Problem 6: By what factor does the area of the face of a cube change if its volume changes from 52 to 8?
Problem 7: A pendulum has period T = k L^.5, where L is length. By what factor does the period change if the length changes from 9 to 7?
Problem 8: A pendulum has frequency f = k L^-.5, where L is length. By what factor does frequency change if length changes from 6 to 4?
Problem 9: By what factor does the surface area of a balloon change if its circumference changes from 6 to 8?
Problem 10: If a cube with weight 10 has surface area 45, what is the surface area a cube with weight 2?
Problem 11: If a sandpile with base diameter 10 requires 22 ounces of cement to cover its surface, how much cement is required for a sandpile with base diameter 9?
Problem 12: By what factor does the length of an edge of a cube change if the total area of its faces changes from 3 to 6?
Problem 13: By what factor does the altitude of a sandpile change if its volume changes from 5 to 2?
Problem 14: By what factor does the total surface area of a balloon change if its volume changes from 4 to 2?
Problem 15: By what factor does the volume of a cube change if its edge changes from 7 to 10?
Problem 16: By what factor does the length of an edge of a cube change if its volume changes from 8 to 9?
Problem 17: If a sandpile with base diameter 3 has weight 37, what is the weight of a sandpile with base diameter 9?
Problem 18: If a cube requiring 6 grams of paint has edge length 99, what is the edge length of a cube requiring 9 grams of paint?
Problem 19: By what factor does the volume of a sandpile change if its surface area changes from 3 to 7?
Problem 20: By what factor does the area of the face of a cube change if its volume changes from 6 to 3?

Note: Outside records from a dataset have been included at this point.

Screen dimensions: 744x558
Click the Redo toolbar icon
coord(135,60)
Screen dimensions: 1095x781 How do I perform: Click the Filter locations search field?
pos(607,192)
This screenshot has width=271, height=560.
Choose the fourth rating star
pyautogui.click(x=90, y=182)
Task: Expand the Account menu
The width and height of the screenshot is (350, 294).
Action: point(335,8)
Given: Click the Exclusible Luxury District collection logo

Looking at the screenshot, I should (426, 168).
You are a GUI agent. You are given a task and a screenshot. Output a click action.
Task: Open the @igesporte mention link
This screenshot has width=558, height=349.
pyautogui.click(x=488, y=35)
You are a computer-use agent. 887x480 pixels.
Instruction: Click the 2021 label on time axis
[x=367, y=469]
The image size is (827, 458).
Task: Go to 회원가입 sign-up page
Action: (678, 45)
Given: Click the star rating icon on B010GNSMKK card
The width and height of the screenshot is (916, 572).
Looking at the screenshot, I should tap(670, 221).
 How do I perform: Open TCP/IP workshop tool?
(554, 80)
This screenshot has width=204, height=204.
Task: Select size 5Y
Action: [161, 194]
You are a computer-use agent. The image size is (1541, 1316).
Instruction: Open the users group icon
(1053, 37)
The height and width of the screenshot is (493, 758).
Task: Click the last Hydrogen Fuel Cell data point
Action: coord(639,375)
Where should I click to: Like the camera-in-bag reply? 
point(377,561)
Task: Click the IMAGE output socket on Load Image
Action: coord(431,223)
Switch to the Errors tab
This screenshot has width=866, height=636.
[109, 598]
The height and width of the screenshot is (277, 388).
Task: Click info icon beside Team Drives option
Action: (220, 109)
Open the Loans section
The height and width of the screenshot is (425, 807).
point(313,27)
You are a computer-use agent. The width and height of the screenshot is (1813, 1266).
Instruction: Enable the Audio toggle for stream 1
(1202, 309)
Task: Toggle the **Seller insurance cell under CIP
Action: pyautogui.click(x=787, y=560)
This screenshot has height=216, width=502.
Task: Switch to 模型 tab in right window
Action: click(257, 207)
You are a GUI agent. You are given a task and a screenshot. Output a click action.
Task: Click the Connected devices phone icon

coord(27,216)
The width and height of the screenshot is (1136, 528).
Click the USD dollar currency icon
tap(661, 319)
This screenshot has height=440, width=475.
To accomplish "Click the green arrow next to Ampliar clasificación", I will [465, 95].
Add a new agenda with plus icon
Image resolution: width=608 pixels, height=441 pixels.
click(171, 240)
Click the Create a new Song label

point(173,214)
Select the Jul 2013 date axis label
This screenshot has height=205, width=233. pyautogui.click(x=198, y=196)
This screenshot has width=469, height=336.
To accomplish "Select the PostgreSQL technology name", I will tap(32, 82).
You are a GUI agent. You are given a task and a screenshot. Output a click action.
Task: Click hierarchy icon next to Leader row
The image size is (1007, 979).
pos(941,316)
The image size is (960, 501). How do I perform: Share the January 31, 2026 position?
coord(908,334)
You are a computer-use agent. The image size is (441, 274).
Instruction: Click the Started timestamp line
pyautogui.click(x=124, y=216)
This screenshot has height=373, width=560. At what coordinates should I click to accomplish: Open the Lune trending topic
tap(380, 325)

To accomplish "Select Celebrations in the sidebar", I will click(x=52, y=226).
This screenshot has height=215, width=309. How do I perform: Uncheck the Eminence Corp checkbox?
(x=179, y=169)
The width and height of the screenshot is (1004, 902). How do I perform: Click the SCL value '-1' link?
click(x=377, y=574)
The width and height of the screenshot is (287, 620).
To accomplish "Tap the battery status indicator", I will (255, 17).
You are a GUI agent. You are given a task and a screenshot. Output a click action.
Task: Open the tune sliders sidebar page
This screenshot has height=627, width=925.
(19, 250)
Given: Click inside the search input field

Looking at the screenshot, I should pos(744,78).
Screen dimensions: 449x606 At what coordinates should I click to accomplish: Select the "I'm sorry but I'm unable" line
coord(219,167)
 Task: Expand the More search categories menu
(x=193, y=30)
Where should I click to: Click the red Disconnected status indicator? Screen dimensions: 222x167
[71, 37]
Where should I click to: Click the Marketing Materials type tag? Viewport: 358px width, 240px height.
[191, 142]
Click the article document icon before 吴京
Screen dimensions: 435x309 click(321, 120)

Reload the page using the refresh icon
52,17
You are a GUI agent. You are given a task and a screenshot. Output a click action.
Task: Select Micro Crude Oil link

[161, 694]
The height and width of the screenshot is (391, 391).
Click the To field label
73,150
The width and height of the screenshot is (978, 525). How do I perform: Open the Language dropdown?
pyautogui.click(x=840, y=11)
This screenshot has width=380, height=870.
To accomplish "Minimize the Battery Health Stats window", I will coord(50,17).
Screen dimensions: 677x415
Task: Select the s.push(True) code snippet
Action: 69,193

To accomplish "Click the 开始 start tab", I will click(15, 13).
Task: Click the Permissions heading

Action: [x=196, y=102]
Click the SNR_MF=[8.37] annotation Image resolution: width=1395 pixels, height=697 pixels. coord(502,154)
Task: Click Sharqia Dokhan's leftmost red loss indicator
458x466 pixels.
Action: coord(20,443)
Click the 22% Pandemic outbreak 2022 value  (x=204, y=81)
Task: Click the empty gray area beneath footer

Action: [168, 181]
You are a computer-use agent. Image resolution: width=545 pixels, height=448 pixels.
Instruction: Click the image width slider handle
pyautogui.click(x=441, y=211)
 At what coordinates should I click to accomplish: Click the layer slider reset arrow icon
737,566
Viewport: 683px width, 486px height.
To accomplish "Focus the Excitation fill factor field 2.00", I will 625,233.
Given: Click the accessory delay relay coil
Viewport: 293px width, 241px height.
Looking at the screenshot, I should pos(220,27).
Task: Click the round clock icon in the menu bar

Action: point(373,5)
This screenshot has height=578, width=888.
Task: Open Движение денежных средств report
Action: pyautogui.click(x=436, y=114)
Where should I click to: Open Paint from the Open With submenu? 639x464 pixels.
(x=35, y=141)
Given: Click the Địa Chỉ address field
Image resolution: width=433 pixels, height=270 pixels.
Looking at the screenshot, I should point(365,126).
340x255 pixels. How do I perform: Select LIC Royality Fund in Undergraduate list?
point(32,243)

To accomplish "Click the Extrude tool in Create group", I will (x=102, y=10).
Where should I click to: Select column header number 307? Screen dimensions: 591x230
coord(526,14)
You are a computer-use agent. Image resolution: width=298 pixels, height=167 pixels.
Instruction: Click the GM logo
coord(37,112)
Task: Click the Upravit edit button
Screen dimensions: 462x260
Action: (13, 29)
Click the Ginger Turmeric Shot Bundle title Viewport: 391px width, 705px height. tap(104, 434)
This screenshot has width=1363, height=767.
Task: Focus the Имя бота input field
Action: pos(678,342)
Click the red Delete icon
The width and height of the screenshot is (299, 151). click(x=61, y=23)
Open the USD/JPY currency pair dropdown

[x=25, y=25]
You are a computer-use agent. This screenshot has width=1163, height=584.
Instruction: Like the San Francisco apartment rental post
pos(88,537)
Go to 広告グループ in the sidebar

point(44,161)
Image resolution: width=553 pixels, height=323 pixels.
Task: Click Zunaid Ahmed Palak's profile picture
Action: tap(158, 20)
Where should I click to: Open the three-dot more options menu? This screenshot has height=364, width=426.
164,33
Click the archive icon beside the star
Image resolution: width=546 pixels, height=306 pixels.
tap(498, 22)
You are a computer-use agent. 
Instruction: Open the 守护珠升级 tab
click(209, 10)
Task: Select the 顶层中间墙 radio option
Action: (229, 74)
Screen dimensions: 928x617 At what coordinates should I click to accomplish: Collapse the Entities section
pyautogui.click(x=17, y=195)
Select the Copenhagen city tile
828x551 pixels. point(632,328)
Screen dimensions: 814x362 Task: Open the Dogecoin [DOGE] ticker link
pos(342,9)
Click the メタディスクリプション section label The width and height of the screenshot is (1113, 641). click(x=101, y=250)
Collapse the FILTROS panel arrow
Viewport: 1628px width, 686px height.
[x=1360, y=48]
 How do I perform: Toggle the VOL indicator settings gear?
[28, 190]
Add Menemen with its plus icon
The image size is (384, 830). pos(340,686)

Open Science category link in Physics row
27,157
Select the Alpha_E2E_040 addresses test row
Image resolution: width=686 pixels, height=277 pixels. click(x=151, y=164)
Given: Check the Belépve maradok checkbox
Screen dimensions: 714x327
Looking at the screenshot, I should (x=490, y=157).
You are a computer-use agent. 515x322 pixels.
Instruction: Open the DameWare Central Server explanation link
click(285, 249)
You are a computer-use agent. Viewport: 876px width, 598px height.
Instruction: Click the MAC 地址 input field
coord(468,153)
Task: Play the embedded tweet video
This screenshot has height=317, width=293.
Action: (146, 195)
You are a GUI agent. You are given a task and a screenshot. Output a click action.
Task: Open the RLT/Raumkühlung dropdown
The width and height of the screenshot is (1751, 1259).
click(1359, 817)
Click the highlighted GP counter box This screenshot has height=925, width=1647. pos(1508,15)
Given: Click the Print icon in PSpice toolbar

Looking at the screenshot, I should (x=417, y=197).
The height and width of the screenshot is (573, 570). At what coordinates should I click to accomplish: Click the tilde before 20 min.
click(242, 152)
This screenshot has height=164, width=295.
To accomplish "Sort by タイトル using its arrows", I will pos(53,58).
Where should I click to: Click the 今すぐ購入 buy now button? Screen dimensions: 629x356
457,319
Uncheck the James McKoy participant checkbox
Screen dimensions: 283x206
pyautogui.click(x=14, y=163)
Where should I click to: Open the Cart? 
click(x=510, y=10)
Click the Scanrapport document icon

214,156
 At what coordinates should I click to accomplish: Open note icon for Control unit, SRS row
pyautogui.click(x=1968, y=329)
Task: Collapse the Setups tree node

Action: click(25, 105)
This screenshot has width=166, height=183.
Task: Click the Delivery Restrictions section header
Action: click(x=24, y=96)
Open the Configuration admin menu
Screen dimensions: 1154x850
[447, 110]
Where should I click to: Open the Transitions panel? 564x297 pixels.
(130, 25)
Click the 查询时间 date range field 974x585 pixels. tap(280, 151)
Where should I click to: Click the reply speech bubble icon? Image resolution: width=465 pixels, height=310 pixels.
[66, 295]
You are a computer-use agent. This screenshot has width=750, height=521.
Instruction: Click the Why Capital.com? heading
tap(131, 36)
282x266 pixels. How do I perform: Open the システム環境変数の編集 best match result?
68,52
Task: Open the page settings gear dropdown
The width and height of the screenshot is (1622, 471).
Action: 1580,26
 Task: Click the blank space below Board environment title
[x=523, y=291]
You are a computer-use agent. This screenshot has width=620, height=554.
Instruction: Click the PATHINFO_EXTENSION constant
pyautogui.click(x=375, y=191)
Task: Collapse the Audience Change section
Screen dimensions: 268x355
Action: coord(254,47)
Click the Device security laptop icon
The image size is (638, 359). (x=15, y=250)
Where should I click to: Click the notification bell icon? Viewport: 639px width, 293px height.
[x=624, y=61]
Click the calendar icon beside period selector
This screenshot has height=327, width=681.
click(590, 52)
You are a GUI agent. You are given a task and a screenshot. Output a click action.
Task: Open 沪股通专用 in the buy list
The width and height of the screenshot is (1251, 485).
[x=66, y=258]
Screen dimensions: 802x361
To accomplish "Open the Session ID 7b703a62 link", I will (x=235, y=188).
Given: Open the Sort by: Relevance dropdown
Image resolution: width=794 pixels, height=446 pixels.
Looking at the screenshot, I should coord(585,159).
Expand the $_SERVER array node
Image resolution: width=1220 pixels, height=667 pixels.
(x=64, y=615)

Problem 21: If a sandpile with weight 5 has base diameter 32, what is the base diameter of a sandpile of weight 2?
Problem 22: By what factor does the volume of a balloon change if its surface area changes from 3 to 6?
Problem 23: By what factor does the total surface area of a sandpile change if its volume changes from 6 to 10?
Problem 24: By what factor does the volume of a sandpile change if its altitude changes from 10 to 3?
Problem 25: By what factor does the altitude of a sandpile change if its total surface area changes from 5 to 7?
Problem 26: By what factor does the volume of a cube change if its area changes from 7 to 10?
Problem 27: By what factor does the circumference of a balloon change if its volume changes from 5 to 7?
Problem 28: If a sandpile requiring 5 ounces of cemet to cover its surface has base diameter 70, what is the base diameter of a sandpile requiring 3 ounces of cement?
Problem 29: If a sandpile with weight 3 has surface area 91, what is the surface area of a sandpile with weight 6?
Problem 30: If a cube with surface area 3 has weight 71, what is the weight of a cube with surface area 8?
Problem 31: A pendulum has frequency f = k L^-.5, where L is length. By what factor does frequency change if length changes from 6 to 10?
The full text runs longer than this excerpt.